An American Remembrance

April 20th, 2011 § 0 comments

On April 20th, when I was a junior in high school, I got out of my last class early, and I drove down the street to go visit my elementary school. I was standing in the classroom with my eighth-grade US History teacher talking about college and beyond, and  getting my teaching certificate. Then my old math teacher walked in with this stunned look on his face. We were two hours ahead of Colorado time, and the news was just starting to reach us on the east coast of what had happened an hour before–two student gunmen had opened fire on their classmates in a high school in Littleton, Colorado.

I was old enough and sure enough of my path to becoming an educator that I identified with the shock and pain on my teachers’ faces; I was young enough and wrapped up enough in what at times seemed to be the insurmountable trials of adolescence that I could almost understand why kids my own age might be driven to do such a thing.

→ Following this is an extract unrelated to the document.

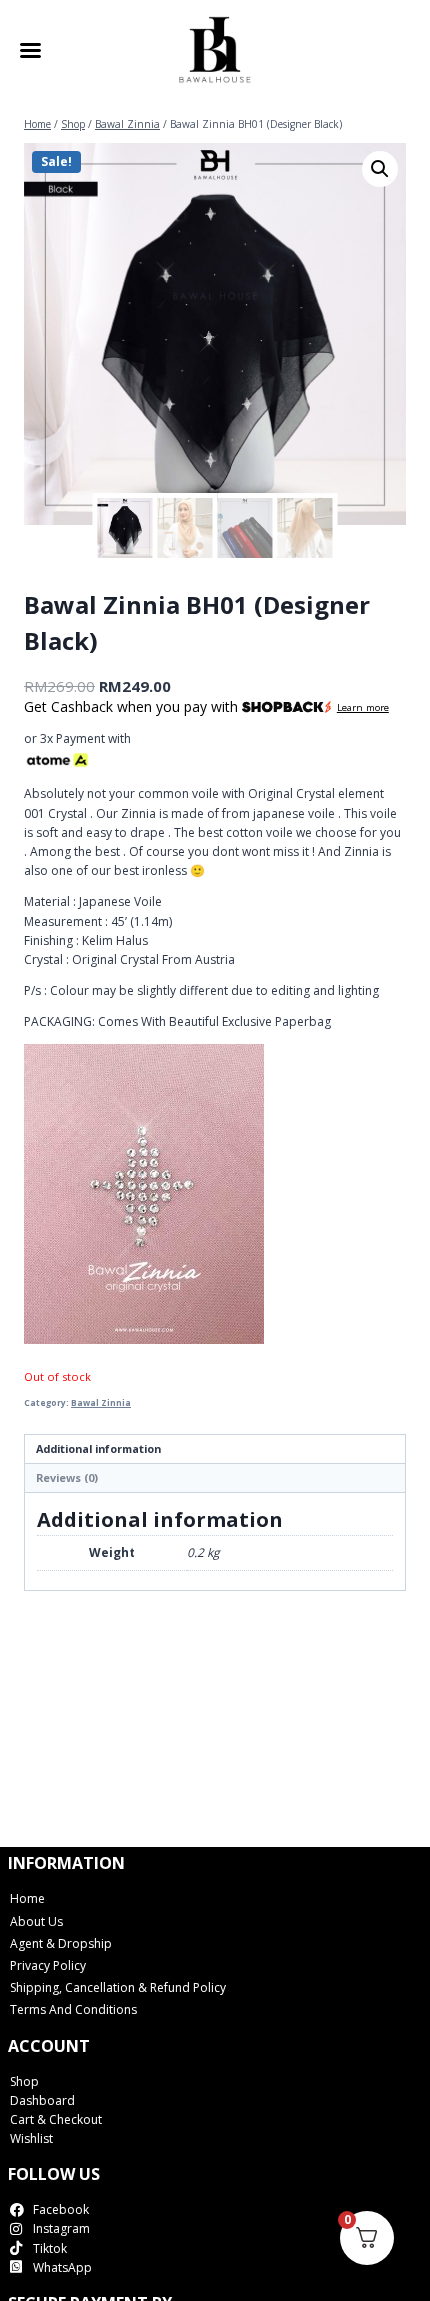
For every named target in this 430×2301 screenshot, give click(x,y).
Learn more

The face of American education changed that day. Students became people to fear. Teachers in almost every grade started having to look at the troubled kid not as someone to help, but as someone who might need to be put behind bars. And yet, in the face of that, many also stepped back and said, “Where are we failing?” Ther didn’t ask “How did we manage to let two kids get in here with guns?” but instead “How did we manage to let two kids get so lost that they felt they needed them?”  They said they weren’t going to walk away because there might be a Dylan or an Eric, but that they were going to teach so that the Dylans and Erics would never feel driven to do such a thing.

I’m not teaching the level I thought I would be teaching–in college, I fell in love with a subject that isn’t taught in high schools, and so I’m training to teach undergraduates. But as far as I’m concerned, the way to honor every life lost on this day in 1999 is to teach–with passion, with dedication, with empathy. Whenever I mark this day, I always think about standing there in the best possible place I could’ve gotten that news–in a classroom where I had felt nurtured and encouraged, and with two of my teachers.

The piece linked here, “An American Elegy” is written by Frank Ticheli, one of the best composers for modern American concert band, and I had the privelege of performing it in college. It was written as an elegy for all the lives lost at Columbine. The trumpet solo at 7:32 is traditionally performed out of sight of the audience–either in a balcony over their heads or behind a door, and it is meant to stand for the voices of the students and teacher who lost their lives that day. I write to it often. It’s moving, and glorious, and all the things a remembrance should be.

Take a second and listen. And remember.